Diversa è stata, invece, la posizione della Corte nei confronti della libertà di coscienza di tipo “attivo”. Ha negato la validità del ricorso di altri due casi: quello di Lillian Ladele, pubblico ufficiale del distretto di Islington, North London, che si era rifiutata di celebrare il civil partnership di coppie omosessuali e di Gary McFarlane che lavorava in un ufficio per consigli di coppia che aveva ritenuto contrario ai suoi principi prestare i propri servizi anche a coppie dello stesso sesso. Entrambi hanno perso il lavoro per questo motivo e un loro ricorso era stato in precedenza respinto dai  tribunali inglesi.

La Corte in questo caso ha preso atto dell’esistenza di un conflitto obiettivo fra due diritti ed ha dichiarato che in queste situazioni il tribunale inglese ha ampi margini di giudizio per dirimere la controversia, ritenendo quindi accettabile la sua decisione di privilegiare i diritti delle coppie omosessuali rispetto al diritto di agire coerentemente con la propria coscienza.

Due dei sette magistrati di Strasburgo che hanno fatto parte della commissione giudicante hanno espresso il loro dissenso nei confronti della decisione della maggioranza sottolineando che la signora Ladele è diventata ufficiale del distretto nel 1992, mentre la civil partnership è diventata legge dal 2002; nulla poteva quindi far ipotizzare a Ladele l’opportunità di non scegliere quel tipo di lavoro.  Inoltre il sindaco avrebbe potuto trovare una soluzione che consentisse a Ladele di restare in servizio in altri settori rispettando la sua coscienza: la decisone di licenziarla è stata frutto di evidenti motivazioni ideologiche.

La sentenza della Corte di Strasburgo riporta alla ribalta il tema della libertà di coscienza, solitamente connesso con quello della libertà di espressione religiosa, ma che in realtà ha un significato più ampio: perché possa esistere una sana democrazia bisogna credere nell’essere umano come centro autonomo e non condizionato di decisione, secondo la propria retta coscienza. Il negare questo principio vuol dire negare le basi della democrazia e aprirsi a forme di governo basate sulla coercizione.

In questa prospettiva la libertà di seguire la propria retta coscienza su temi eticamente sensibili si configura come un principio fondante per la democrazia mentre quello di poter accedere ai civil parnership da parte degli omosessuali è un diritto specifico.

Una corretta gestione dei servizi pubblici deve garantire il servizio richiesto dalla legge, senza necessariamente affidarlo a persone che manifestano obiezione di coscienza e che non devono venir discriminate per le loro posizioni.

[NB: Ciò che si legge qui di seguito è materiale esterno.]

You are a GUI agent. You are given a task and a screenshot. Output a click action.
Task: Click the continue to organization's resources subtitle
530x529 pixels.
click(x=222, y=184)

La Corte di Strasburgo non si è espressa in questo modo: si è limitata a ufficializzare uno stato di conflitto fra due diritti considerati equipollenti. Perciò la sentenza in Italia è stata subito vista come un’opportunità per allargare il principio ad altri fronti: la Nuova Agenzia Radicale in un articolo del 17 gennaio, nel commentare la sentenza, ritiene naturale applicarlo per ridimensionare l’obiezione di coscienza dei medici italiani in relazione all’interruzione della gravidanza.

Nella stessa direzione va la notizia apparsa sulla rivista Tempi il 28 gennaio scorso, secondo la quale la CGIL avrebbe deciso di schierarsi in difesa dei medici non obiettori sull’aborto e a tutela del diritto delle italiane all’interruzione di gravidanza, con un reclamo al Comitato europeo dei diritti sociali del Consiglio d’Europa.

Le obiezioni di coscienza fra i medici sono obiettivamente alte in Italia (intorno al 68%)  ma forse più che indurre con la forza della legge questi dottori a svolgere pratiche abortive, converrebbe chiedersi se per caso tutte queste obiezioni non siano espressione di un sentimento diffuso che reclama soluzioni diverse a favore dei nascituri.